▸ **Texte de la page**:
********

L'ONU a tiré la sonnette d'alarme au début de l'année: d'ici à 2050, les barrages du monde entier risquent de perdre près d'un quart de leur capacité de stockage. La raison: l'ensablement croissant des lacs de retenue.

Le tableau est encore plus sombre dans notre pays en comparaison mondiale. Selon l'étude de l'ONU, la Suisse se situe au 8e rang des 42 pays européens considérés. Les lacs de retenue suisses ont déjà perdu environ 23% de leur capacité initiale. Cette perte pourrait atteindre près d'un tiers d'ici à la moitié du siècle.

Problème bien connu en Valais

Robert Boes, directeur de la station expérimentale d'hydraulique, d'hydrologie et de glaciologie de l'EPFZ, a fait le calcul au début de l'année pour le «Tages-Anzeiger». Une sédimentation avec une diminution de la capacité de stockage de 7% supplémentaires d'ici à 2050 correspondrait à environ 0,6 térawattheure d'électricité par an qui ne pourrait pas être produite.

Cela représenterait un quart de l'énergie qui devrait être produite par 15 nouveaux lacs de stockage. Robert Boes est donc convaincu que «le thème de la sédimentation des lacs de barrage devrait avoir plus de poids politique».

Le problème est bien connu en Valais. C'est par exemple le cas à Naters et Riederalp, depuis la mise en service du barrage de Gibidem en 1967. «Le lac de retenue est particulièrement touché par l'ensablement», explique David Jossen, directeur de la société Electra Massa AG, responsable de la centrale électrique du lac de Gibidem.

La sédimentation s'accentue à cause du réchauffement climatique.


Le changement climatique pointé du doigt

L'origine de cet ensablement est à chercher du côté du bassin versant du lac de retenue. Celui-ci est en grande partie recouvert de glaciers – la majeure partie de l'eau de fonte provient du grand glacier d'Aletsch. «Plus le rôle des glaciers est important dans l'alimentation d'un lac, plus la charge de sable et d'alluvions est élevée», explique David Jossen.

********

▸ **Éléments fournis**:

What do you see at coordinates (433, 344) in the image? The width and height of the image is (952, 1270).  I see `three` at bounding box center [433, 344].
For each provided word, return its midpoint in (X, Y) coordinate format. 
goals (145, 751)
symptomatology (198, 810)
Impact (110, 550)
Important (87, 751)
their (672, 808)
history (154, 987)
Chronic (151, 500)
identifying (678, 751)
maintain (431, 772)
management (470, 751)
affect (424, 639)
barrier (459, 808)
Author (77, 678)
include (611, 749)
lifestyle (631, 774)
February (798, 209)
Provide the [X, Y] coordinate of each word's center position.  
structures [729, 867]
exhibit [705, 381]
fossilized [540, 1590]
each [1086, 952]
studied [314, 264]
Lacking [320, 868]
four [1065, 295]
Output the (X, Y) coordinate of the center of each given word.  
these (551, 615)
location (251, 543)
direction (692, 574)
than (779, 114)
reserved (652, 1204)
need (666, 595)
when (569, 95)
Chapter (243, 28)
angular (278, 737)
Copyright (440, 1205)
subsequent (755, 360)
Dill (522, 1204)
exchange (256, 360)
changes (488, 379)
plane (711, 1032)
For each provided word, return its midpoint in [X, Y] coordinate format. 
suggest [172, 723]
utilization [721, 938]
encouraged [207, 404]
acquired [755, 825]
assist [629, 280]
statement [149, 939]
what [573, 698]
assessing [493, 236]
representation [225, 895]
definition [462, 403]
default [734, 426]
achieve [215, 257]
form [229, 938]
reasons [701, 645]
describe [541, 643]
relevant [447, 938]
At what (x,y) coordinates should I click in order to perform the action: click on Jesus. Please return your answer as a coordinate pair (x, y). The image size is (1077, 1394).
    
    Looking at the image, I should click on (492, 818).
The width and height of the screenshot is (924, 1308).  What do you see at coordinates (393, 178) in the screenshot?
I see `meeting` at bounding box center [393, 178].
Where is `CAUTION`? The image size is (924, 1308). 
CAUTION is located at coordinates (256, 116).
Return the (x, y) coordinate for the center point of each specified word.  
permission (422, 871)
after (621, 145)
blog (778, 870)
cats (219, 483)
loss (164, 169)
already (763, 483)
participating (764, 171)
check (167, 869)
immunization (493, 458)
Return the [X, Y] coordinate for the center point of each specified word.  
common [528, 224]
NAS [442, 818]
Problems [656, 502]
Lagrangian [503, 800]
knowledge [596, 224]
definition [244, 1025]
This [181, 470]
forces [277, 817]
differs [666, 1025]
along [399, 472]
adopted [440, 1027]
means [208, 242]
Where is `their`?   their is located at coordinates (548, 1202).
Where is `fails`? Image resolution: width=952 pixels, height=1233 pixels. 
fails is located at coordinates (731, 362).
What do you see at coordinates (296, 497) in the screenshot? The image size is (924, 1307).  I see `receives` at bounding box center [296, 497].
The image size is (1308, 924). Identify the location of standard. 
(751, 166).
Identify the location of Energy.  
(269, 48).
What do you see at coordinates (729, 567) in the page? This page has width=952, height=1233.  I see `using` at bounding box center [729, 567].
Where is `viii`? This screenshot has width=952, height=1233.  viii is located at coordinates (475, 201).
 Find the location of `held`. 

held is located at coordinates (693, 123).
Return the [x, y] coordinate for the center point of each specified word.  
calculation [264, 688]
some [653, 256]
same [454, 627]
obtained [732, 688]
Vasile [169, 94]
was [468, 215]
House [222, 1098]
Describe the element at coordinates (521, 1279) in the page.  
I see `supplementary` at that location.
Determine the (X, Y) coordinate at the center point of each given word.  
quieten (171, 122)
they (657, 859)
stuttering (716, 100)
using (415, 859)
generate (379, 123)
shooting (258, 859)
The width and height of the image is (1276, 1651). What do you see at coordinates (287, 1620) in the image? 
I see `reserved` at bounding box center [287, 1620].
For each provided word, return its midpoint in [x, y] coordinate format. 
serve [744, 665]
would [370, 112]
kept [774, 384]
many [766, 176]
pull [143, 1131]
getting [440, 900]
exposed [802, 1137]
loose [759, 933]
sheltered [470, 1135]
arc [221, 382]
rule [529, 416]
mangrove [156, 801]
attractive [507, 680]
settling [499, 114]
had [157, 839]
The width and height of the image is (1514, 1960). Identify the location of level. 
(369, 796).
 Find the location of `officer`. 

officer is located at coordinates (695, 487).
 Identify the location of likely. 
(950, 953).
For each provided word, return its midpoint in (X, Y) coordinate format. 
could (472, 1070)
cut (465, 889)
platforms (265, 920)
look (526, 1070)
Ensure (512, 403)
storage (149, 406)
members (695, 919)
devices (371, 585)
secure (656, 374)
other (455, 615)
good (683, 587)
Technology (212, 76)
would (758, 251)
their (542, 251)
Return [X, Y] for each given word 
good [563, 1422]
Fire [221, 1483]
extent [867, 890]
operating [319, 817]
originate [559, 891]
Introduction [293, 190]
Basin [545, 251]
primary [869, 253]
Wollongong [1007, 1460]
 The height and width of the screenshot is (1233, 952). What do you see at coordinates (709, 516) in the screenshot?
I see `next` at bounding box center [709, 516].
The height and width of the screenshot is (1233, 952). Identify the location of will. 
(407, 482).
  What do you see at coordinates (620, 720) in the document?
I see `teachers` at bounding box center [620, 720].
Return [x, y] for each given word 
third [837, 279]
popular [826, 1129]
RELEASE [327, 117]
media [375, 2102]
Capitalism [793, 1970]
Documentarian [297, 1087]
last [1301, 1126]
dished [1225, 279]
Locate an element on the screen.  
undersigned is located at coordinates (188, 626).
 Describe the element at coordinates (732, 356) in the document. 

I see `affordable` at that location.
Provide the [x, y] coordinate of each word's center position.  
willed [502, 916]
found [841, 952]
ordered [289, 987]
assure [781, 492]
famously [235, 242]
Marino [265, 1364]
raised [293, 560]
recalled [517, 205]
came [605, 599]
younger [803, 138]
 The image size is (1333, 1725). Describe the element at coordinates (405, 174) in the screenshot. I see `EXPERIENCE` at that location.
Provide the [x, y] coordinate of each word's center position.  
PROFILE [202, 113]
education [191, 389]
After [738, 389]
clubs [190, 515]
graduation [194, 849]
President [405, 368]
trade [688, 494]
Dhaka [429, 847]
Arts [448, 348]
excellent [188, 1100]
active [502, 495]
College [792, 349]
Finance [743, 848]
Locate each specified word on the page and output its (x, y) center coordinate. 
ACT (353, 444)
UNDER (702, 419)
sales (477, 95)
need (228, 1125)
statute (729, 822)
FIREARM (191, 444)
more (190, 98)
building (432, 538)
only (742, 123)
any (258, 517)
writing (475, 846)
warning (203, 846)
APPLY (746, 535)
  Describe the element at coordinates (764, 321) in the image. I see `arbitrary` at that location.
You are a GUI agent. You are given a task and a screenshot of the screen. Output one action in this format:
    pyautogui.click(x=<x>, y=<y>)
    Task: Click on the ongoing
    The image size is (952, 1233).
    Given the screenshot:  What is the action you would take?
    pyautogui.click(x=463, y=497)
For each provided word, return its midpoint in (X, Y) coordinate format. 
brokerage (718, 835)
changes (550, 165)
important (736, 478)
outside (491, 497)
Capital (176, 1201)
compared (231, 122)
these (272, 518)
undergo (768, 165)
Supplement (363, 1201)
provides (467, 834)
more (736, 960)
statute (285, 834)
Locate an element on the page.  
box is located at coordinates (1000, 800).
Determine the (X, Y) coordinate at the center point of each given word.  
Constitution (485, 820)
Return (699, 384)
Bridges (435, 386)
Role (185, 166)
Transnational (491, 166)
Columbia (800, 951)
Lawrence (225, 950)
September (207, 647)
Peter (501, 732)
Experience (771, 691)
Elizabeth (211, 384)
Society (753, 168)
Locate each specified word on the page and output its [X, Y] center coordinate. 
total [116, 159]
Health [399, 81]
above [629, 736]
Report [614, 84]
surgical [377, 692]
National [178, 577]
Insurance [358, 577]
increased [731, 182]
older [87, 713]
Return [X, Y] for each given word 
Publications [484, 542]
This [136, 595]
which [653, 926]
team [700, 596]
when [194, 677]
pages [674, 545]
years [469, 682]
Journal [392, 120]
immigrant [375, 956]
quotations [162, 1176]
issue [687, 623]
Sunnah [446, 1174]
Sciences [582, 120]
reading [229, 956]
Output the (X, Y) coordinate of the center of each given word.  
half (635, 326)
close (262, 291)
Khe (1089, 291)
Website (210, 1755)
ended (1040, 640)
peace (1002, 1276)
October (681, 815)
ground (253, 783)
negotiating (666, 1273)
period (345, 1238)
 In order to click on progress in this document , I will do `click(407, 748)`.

********

▸ **Tâches à réaliser**:
[1] Pouvez-vous recopier à l'identique le passage du texte sur l'ensablement des lacs de retenue qui va de « La sédimentation s'accentue » jusqu'à « explique David Jossen. » inclus ?
[2] Quels noms géographiques (pays, région, localités, barrage, glacier) figurent dans le texte sur l'ensablement des lacs de retenue ? Citez-les tous.

▸ **Réponses par tâche**:
[1]
La sédimentation s'accentue à cause du réchauffement climatique.


Le changement climatique pointé du doigt

L'origine de cet ensablement est à chercher du côté du bassin versant du lac de retenue. Celui-ci est en grande partie recouvert de glaciers – la majeure partie de l'eau de fonte provient du grand glacier d'Aletsch. «Plus le rôle des glaciers est important dans l'alimentation d'un lac, plus la charge de sable et d'alluvions est élevée», explique David Jossen.

[2]
- Suisse
- Valais
- Naters
- Riederalp
- Gibidem
- Aletsch